The Twitch founder posted an insightful thread that helped explore the failure of his second startup

  • Justin Kane sold Twitch for almost $1 billion in 2014
  • His second business, Atrium, lost $75 million in 36 months
  • Kane posted an insightful thread on Twitter to explore what went wrong

Twitch was one of the biggest success stories, but its founder Justin Kan's follow-up, the legal services startup Atrium, burnt out in three years. While most founders will take the time to celebrate their success on social media, Kan put together an insightful thread on Twitter about what went wrong, what could be learned from the failure of Atrium, and what is coming next. Kan wrote that while his first company, Twitch, sold for almost a billion dollars in 2014 (over Rs. 6200 crore at the time), Atrium lost $75 million (over Rs. 543 crore) in 36 months, and then broke down why this happened.

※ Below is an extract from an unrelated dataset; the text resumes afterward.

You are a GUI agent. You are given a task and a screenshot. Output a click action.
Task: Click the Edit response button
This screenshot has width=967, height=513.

Atrium, a hybrid legal software and law firm startup, announced in March 2020 that it was shutting shop after having failed to figure out how to be more efficient than a traditional law firm. The company had to lay off all its over 100 employees. Justin Kan served as the CEO of the company until it shut down.

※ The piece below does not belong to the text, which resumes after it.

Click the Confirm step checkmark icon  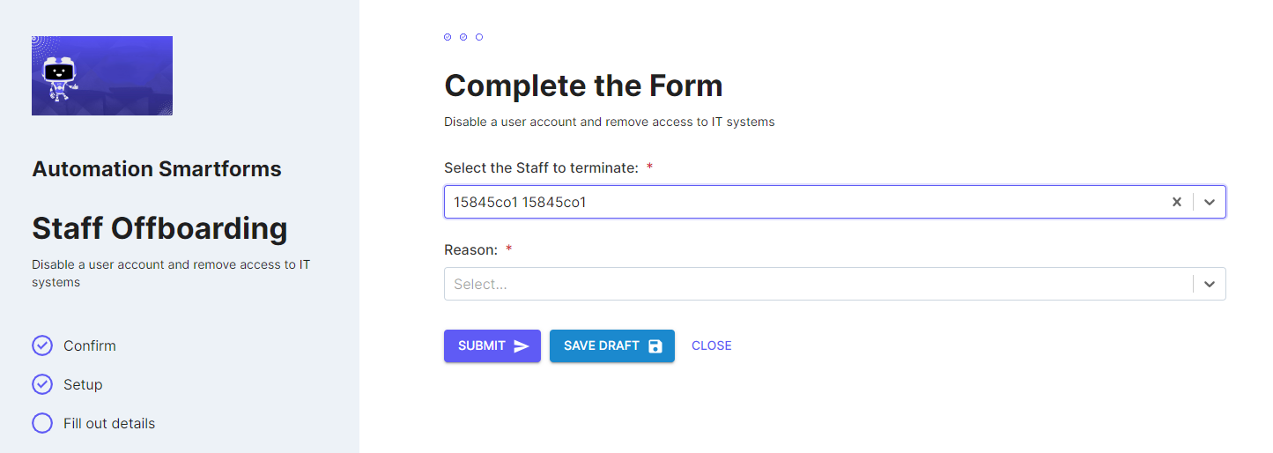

"People love talking about success, but today I'm going to talk about failure. It's time, to be honest about Atrium," he said in the first of a series of tweets. Kan said that during his time as a partner at YCombinator, an American seed money startup accelerator, his ambition to build something big only grew. 

The 37-year-old added that the entire experience was too complicated and opaque and therefore he started Atrium to make this easier for founders. "I built up a team of five founders with different backgrounds. With my name at the helm, everyone was running to us with funding offers," he said. "We raised a $10 million (a little over Rs. 72 lakh) series A with an idea - a 10-slide pitch deck." And here comes the crucial bit, Kan advises people to build something they believe in and love and "not for your ego."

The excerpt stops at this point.